> Extracted material

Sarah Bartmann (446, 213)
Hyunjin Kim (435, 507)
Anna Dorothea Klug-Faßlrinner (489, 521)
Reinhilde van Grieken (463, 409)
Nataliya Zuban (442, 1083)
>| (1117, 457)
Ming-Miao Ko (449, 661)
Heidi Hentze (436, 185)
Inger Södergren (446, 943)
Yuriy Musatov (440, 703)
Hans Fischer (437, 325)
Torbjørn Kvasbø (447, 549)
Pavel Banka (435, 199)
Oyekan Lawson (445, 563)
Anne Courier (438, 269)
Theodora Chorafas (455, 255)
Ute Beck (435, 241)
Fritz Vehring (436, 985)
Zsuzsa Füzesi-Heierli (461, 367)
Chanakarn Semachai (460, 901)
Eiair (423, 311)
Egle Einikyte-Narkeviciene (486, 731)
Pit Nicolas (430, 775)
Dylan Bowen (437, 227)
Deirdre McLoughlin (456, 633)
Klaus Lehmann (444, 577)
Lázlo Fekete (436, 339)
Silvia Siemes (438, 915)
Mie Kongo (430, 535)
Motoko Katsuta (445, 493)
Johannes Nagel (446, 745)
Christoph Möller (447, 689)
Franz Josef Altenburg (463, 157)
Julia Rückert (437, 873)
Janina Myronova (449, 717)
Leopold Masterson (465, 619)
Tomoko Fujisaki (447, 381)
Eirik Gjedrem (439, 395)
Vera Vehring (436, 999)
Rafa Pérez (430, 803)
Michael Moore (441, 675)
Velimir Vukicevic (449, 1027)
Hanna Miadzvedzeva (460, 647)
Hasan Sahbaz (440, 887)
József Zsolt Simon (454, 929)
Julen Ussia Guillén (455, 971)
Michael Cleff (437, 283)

> Exercise
Revise the data above by changing "Vehring" to "Fehring" wherever it occurs, leaving everything else as it is.

> Exercise solution
Sarah Bartmann (446, 213)
Hyunjin Kim (435, 507)
Anna Dorothea Klug-Faßlrinner (489, 521)
Reinhilde van Grieken (463, 409)
Nataliya Zuban (442, 1083)
>| (1117, 457)
Ming-Miao Ko (449, 661)
Heidi Hentze (436, 185)
Inger Södergren (446, 943)
Yuriy Musatov (440, 703)
Hans Fischer (437, 325)
Torbjørn Kvasbø (447, 549)
Pavel Banka (435, 199)
Oyekan Lawson (445, 563)
Anne Courier (438, 269)
Theodora Chorafas (455, 255)
Ute Beck (435, 241)
Fritz Fehring (436, 985)
Zsuzsa Füzesi-Heierli (461, 367)
Chanakarn Semachai (460, 901)
Eiair (423, 311)
Egle Einikyte-Narkeviciene (486, 731)
Pit Nicolas (430, 775)
Dylan Bowen (437, 227)
Deirdre McLoughlin (456, 633)
Klaus Lehmann (444, 577)
Lázlo Fekete (436, 339)
Silvia Siemes (438, 915)
Mie Kongo (430, 535)
Motoko Katsuta (445, 493)
Johannes Nagel (446, 745)
Christoph Möller (447, 689)
Franz Josef Altenburg (463, 157)
Julia Rückert (437, 873)
Janina Myronova (449, 717)
Leopold Masterson (465, 619)
Tomoko Fujisaki (447, 381)
Eirik Gjedrem (439, 395)
Vera Fehring (436, 999)
Rafa Pérez (430, 803)
Michael Moore (441, 675)
Velimir Vukicevic (449, 1027)
Hanna Miadzvedzeva (460, 647)
Hasan Sahbaz (440, 887)
József Zsolt Simon (454, 929)
Julen Ussia Guillén (455, 971)
Michael Cleff (437, 283)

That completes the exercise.